■ Work to be completed ■
Would you please retype the records that follow, word for word?

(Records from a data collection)
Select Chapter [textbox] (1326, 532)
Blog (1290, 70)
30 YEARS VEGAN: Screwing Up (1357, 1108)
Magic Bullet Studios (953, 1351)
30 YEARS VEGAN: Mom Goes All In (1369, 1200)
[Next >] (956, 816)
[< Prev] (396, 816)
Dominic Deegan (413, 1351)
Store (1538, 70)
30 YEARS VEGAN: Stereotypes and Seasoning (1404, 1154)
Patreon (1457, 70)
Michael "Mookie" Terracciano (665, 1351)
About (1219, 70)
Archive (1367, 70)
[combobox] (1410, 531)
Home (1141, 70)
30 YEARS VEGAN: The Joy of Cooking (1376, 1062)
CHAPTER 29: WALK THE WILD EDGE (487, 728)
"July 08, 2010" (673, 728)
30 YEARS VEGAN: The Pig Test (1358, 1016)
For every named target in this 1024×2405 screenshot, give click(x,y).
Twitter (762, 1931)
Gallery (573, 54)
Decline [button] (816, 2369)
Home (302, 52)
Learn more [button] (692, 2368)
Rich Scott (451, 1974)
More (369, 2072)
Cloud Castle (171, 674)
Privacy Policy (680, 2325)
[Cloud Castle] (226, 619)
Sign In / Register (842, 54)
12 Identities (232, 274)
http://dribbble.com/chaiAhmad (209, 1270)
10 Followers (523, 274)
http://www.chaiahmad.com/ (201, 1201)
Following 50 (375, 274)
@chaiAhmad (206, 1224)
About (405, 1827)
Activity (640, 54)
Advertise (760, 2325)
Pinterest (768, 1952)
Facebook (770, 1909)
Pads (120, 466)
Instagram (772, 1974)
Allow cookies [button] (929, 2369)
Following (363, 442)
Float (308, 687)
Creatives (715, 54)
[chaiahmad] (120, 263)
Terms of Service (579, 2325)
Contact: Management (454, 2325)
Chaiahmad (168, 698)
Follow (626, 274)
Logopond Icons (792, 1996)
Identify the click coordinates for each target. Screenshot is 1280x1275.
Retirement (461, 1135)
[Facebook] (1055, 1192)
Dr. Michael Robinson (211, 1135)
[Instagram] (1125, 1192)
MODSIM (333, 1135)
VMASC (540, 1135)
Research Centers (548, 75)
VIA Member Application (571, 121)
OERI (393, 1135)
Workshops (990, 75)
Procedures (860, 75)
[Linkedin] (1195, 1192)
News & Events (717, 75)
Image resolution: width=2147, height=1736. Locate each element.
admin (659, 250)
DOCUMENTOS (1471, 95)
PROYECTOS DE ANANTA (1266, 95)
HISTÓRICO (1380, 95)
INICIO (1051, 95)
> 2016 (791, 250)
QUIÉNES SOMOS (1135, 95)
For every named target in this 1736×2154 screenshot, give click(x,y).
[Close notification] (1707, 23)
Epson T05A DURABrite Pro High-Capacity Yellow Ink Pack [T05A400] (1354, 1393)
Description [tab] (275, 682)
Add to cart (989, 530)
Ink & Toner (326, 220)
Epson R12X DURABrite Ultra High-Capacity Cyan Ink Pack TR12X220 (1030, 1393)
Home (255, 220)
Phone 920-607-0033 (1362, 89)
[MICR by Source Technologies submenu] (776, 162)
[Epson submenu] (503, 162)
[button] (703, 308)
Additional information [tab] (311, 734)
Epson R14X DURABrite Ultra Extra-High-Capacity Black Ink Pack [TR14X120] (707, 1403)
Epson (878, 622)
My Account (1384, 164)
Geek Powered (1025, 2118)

■ Answer to the problem ■
Select Chapter [textbox] (1326, 532)
Blog (1290, 70)
30 YEARS VEGAN: Screwing Up (1357, 1108)
Magic Bullet Studios (953, 1351)
30 YEARS VEGAN: Mom Goes All In (1369, 1200)
[Next >] (956, 816)
[< Prev] (396, 816)
Dominic Deegan (413, 1351)
Store (1538, 70)
30 YEARS VEGAN: Stereotypes and Seasoning (1404, 1154)
Patreon (1457, 70)
Michael "Mookie" Terracciano (665, 1351)
About (1219, 70)
Archive (1367, 70)
[combobox] (1410, 531)
Home (1141, 70)
30 YEARS VEGAN: The Joy of Cooking (1376, 1062)
CHAPTER 29: WALK THE WILD EDGE (487, 728)
"July 08, 2010" (673, 728)
30 YEARS VEGAN: The Pig Test (1358, 1016)
For every named target in this 1024×2405 screenshot, give click(x,y).
Twitter (762, 1931)
Gallery (573, 54)
Decline [button] (816, 2369)
Home (302, 52)
Learn more [button] (692, 2368)
Rich Scott (451, 1974)
More (369, 2072)
Cloud Castle (171, 674)
Privacy Policy (680, 2325)
[Cloud Castle] (226, 619)
Sign In / Register (842, 54)
12 Identities (232, 274)
http://dribbble.com/chaiAhmad (209, 1270)
10 Followers (523, 274)
http://www.chaiahmad.com/ (201, 1201)
Following 50 (375, 274)
@chaiAhmad (206, 1224)
About (405, 1827)
Activity (640, 54)
Advertise (760, 2325)
Pinterest (768, 1952)
Facebook (770, 1909)
Pads (120, 466)
Instagram (772, 1974)
Allow cookies [button] (929, 2369)
Following (363, 442)
Float (308, 687)
Creatives (715, 54)
[chaiahmad] (120, 263)
Terms of Service (579, 2325)
Contact: Management (454, 2325)
Chaiahmad (168, 698)
Follow (626, 274)
Logopond Icons (792, 1996)
Identify the click coordinates for each target. Screenshot is 1280x1275.
Retirement (461, 1135)
[Facebook] (1055, 1192)
Dr. Michael Robinson (211, 1135)
[Instagram] (1125, 1192)
MODSIM (333, 1135)
VMASC (540, 1135)
Research Centers (548, 75)
VIA Member Application (571, 121)
OERI (393, 1135)
Workshops (990, 75)
Procedures (860, 75)
[Linkedin] (1195, 1192)
News & Events (717, 75)
Image resolution: width=2147, height=1736. Locate each element.
admin (659, 250)
DOCUMENTOS (1471, 95)
PROYECTOS DE ANANTA (1266, 95)
HISTÓRICO (1380, 95)
INICIO (1051, 95)
> 2016 (791, 250)
QUIÉNES SOMOS (1135, 95)
For every named target in this 1736×2154 screenshot, give click(x,y).
[Close notification] (1707, 23)
Epson T05A DURABrite Pro High-Capacity Yellow Ink Pack [T05A400] (1354, 1393)
Description [tab] (275, 682)
Add to cart (989, 530)
Ink & Toner (326, 220)
Epson R12X DURABrite Ultra High-Capacity Cyan Ink Pack TR12X220 (1030, 1393)
Home (255, 220)
Phone 920-607-0033 (1362, 89)
[MICR by Source Technologies submenu] (776, 162)
[Epson submenu] (503, 162)
[button] (703, 308)
Additional information [tab] (311, 734)
Epson R14X DURABrite Ultra Extra-High-Capacity Black Ink Pack [TR14X120] (707, 1403)
Epson (878, 622)
My Account (1384, 164)
Geek Powered (1025, 2118)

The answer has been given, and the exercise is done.